Литмир - Электронная Библиотека
A
A

С годами ссориться они стали реже, но все же случалось. И это было Антонине поистине больно. Она любила обоих, и непонятно было, чью сторону занять во время их размолвок, вмешиваться ли, выражать ли свое отношение, кому сочувствовать, принимать ли участие в примирении?

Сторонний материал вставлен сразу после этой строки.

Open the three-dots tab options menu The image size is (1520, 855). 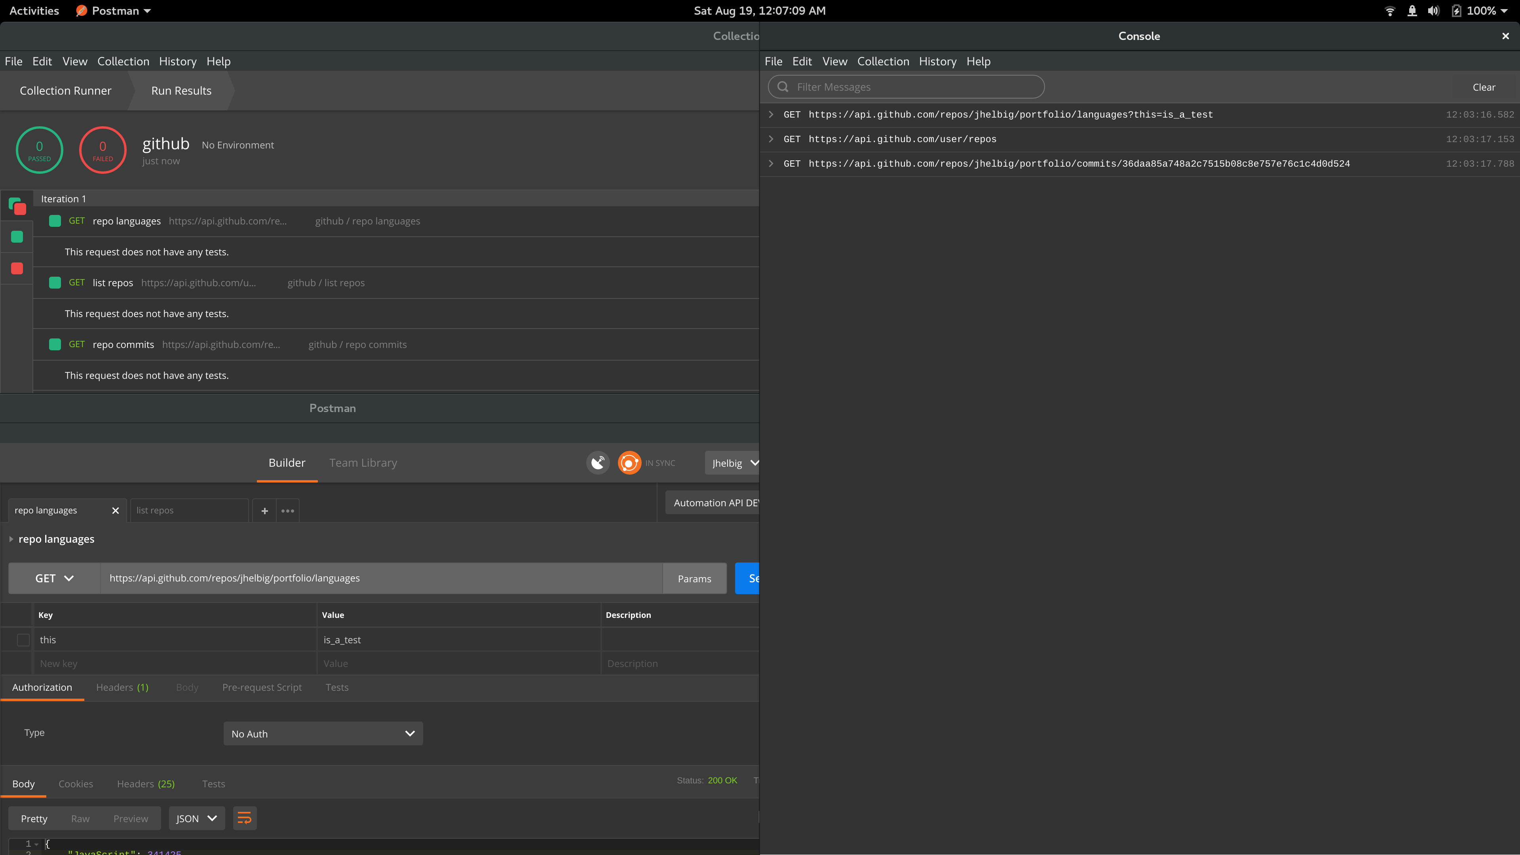pyautogui.click(x=287, y=511)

Она предпочитала не влезать. Если взрослые ссорятся, то это их дело, и лично ее – Антонину – их разногласия никак не касаются. Такими словами она пыталась успокоить себя, но не очень-то получалось успокоиться. В целом на семью эти размолвки оказывали крайне негативное влияние. Поэтому девушка искренне переживала. В такие моменты она потихоньку подбивала Коляна:

– Пап… ну пойди… помирись.

Колян, надо отдать ему должное, остывал очень быстро. Был горяч, импульсивен, мог нагрубить, обидеть, но буквально через несколько часов остывал и был готов к переговорам. Галка же держала обиду дольше. И не потому, что была злопамятна или уж чересчур ранима. Скорее всего, просто ей больше времени требовалось на переживание ситуации, на анализ, на внутреннюю процедуру прощения, если можно так выразиться…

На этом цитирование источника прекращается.